How does lack of insulin trigger ketone production?

Insulin acts as a metabolic gatekeeper. Without it, cells cannot take up glucose despite high blood levels—they perceive starvation. The body mobilises triglycerides, releasing fatty acids that flood the liver. Hepatic beta-oxidation of these fatty acids generates excessive acetyl-CoA, which exceeds the capacity of the citric acid cycle. Acetyl-CoA is shunted into ketone synthesis instead. Ketone bodies accumulate 5–10 fold above normal, overwhelming renal excretion and causing profound ketosis and acidosis.

What is Kussmaul breathing and why does it occur?

Kussmaul respiration is a rapid, deep, laboured breathing pattern characteristic of metabolic acidosis. It represents the respiratory system's attempt to compensate by exhaling CO₂, thereby shifting the carbonic acid equilibrium and raising pH. The pattern is audible at the bedside and often described as 'fruity' (due to acetone breath). In DKA, Kussmaul breathing becomes obvious when pH falls below 7.2. It provides temporary relief but cannot overcome the ketone load, so pH continues to deteriorate without insulin and supportive therapy.

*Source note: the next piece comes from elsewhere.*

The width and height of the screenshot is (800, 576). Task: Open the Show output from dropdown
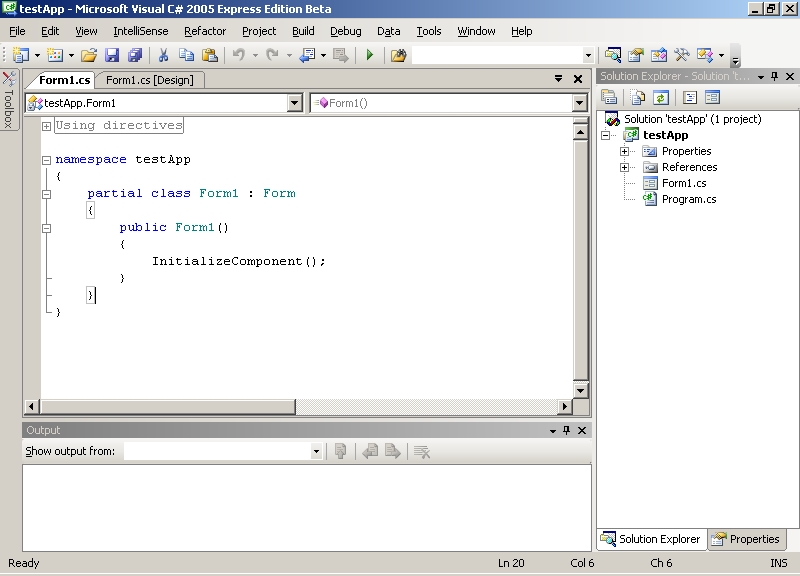(316, 452)
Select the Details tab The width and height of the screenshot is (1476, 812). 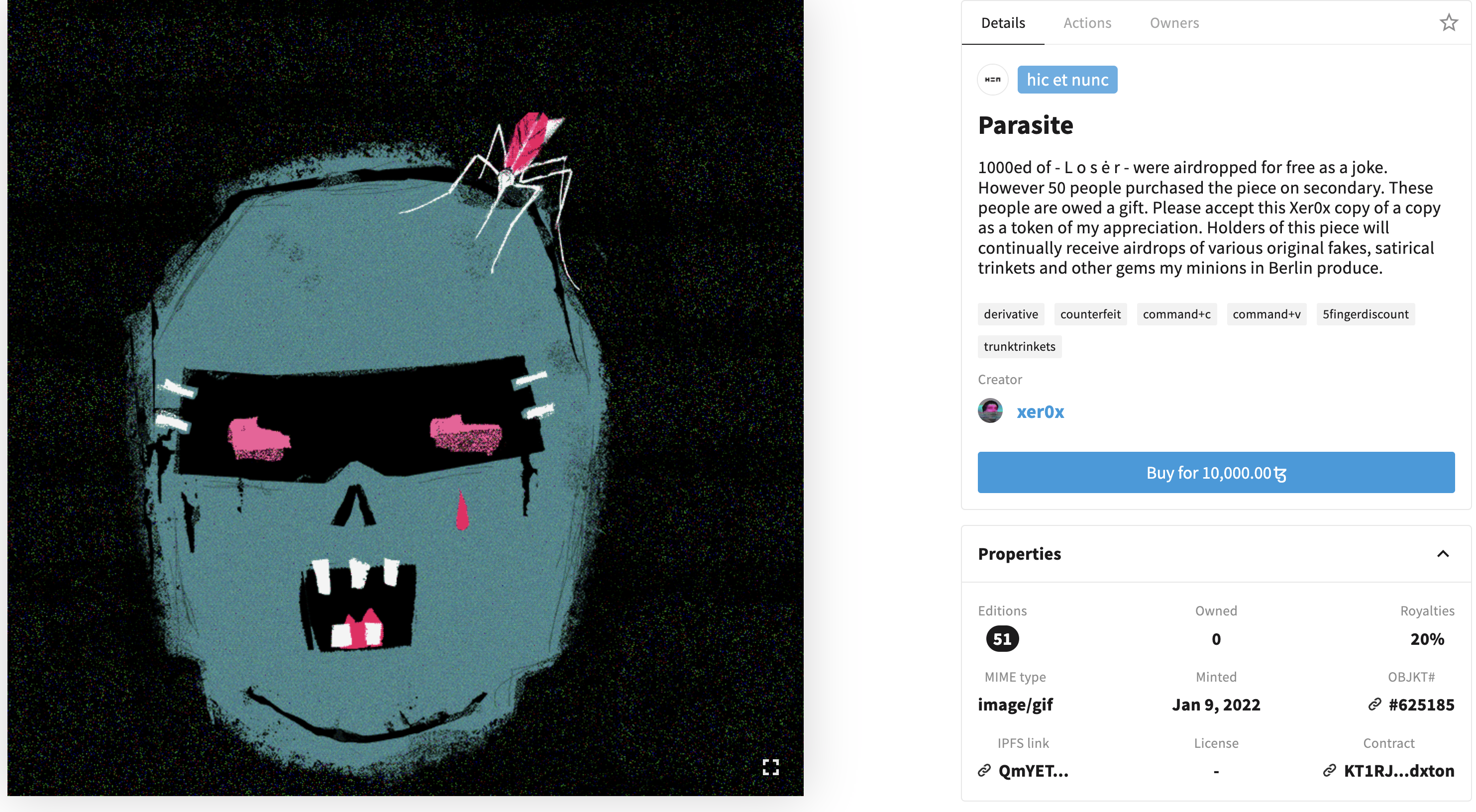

Why is serum potassium high in DKA despite total body depletion?

In acidosis, the body attempts to buffer excess hydrogen ions by shifting H⁺ into cells. To maintain electroneutrality, potassium (K⁺) exits cells, raising serum levels—sometimes to 5.5–7.0 mEq/L. However, total body potassium is depleted by osmotic diuresis from hyperglycaemia; the high serum level is an artefact of the compartmental shift. As insulin therapy corrects acidosis, K⁺ re-enters cells rapidly, causing severe hypokalaemia if not aggressively replaced. This paradox complicates management and requires frequent monitoring.